The Bush administration has hailed President Saca as a strong and durable ally in fighting the war on terror. In 2006, El Salvador’s government instated a harsh anti-terrorism law – modeled after the USA PATRIOT Act – which in effect allows lawful dissent to be easily upgraded to terrorism charges. The absurdity of this anti-terrorism measure was clearly exhibited in the arrest of fourteen demonstrators at a non-violent protest against water privatization in the city of Suchitoto in July 2007. The dissenters were charged with terrorism, an indictment which was later dropped after seven months of detention due to lack of evidence. One of the fourteen was gruesomely stabbed to death a few days after he agreed to speak publicly about his experiences. If this is the type of war on terror that the Bush administration welcomes, then it is not surprising that the DOJ would again target CISPES and other likeminded groups who adamantly oppose such misuses of power.

As in the 1980s, it seems the DOJ is attempting to stifle CISPES’ contentions with U.S. foreign policy goals as well as the administration’s efforts to deflate any public support and media attention given to the FMLN in the U.S. or among CISPES’ Salvadoran audience. However, it is once again unwarranted to invoke the FARA as a legitimate charge against CISPES for its trying to achieve these ends, since the organization has not violated any of the act’s provisions.
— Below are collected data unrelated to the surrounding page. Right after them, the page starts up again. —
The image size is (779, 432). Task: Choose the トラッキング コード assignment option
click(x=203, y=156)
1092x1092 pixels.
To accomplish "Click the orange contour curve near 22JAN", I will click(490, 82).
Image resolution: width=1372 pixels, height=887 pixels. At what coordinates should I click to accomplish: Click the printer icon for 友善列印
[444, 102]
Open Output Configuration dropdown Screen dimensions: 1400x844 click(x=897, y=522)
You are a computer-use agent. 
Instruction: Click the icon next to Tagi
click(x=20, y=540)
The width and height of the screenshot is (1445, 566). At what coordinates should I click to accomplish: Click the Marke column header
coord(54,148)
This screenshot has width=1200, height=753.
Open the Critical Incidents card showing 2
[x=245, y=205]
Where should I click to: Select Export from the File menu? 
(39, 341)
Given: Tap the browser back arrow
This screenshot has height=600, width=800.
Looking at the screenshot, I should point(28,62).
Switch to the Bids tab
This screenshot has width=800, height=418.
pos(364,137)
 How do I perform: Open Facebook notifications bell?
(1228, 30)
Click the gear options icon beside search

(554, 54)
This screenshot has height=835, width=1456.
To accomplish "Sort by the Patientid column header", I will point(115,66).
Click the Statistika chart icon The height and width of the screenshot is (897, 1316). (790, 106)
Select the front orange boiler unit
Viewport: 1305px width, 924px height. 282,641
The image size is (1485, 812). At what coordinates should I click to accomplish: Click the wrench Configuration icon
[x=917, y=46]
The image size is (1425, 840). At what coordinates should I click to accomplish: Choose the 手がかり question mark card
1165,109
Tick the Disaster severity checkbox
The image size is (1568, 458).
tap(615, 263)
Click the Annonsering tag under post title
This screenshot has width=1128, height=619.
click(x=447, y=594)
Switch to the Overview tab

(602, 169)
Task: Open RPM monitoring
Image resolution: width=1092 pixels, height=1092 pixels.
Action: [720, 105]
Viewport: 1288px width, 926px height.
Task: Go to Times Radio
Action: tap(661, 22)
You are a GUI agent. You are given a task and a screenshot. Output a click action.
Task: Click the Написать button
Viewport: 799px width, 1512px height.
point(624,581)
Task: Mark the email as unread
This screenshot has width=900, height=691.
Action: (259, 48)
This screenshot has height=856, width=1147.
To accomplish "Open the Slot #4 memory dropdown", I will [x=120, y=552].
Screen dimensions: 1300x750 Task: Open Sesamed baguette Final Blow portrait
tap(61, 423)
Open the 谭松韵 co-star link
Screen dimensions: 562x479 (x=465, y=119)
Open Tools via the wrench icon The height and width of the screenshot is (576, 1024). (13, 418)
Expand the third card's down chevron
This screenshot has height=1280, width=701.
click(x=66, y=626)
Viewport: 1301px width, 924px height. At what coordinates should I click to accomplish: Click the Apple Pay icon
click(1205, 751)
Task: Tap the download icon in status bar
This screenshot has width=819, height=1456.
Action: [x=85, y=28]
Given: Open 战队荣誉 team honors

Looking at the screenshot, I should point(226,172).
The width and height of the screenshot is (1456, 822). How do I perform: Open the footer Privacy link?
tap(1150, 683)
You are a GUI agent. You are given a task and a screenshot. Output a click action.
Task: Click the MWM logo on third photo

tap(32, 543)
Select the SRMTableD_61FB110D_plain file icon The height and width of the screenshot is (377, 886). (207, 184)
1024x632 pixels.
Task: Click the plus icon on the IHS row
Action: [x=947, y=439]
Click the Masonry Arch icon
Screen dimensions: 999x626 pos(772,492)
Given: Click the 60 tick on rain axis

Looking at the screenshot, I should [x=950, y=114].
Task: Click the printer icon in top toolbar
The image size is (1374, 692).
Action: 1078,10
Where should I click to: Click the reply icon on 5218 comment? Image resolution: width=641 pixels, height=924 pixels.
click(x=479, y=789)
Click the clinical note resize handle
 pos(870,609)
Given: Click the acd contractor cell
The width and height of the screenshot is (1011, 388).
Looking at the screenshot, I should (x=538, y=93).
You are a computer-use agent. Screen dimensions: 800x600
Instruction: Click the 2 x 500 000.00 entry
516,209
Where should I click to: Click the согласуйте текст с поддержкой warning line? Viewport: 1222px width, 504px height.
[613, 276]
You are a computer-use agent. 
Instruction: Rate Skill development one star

The White House may not agree with CISPES’ ideology, but it cannot invoke the war on terror and the pursuit of national security to justify its partisan goals for Central America.

Terrorist Finds Safety in Miami
In juxtaposition to the U.S. government efforts to target CISPES on the grounds of national security, Washington allows Cuban-exile Luís Posada Carriles, a known terrorist, to roam free on U.S. soil. On May 2, Posada was honored at an extravagant banquet in Miami by a Cuban-American audience for his lifetime efforts to overthrow Cuba’s Fidel Castro. The lavish soiree would hardly suggest that Posada is an internationally wanted terrorist in at least Cuba, Venezuela, and Nicaragua. Posada also was responsible for several Havana hotel bombings in the late 1990s, and various coup and assassination attempts against Castro and other Cuban officials. Most notoriously, Posada was behind the 1976 bombing of Cubana flight 455 en route from Caracas to Havana, in which 73 people died, including Cuba’s youth fencing team.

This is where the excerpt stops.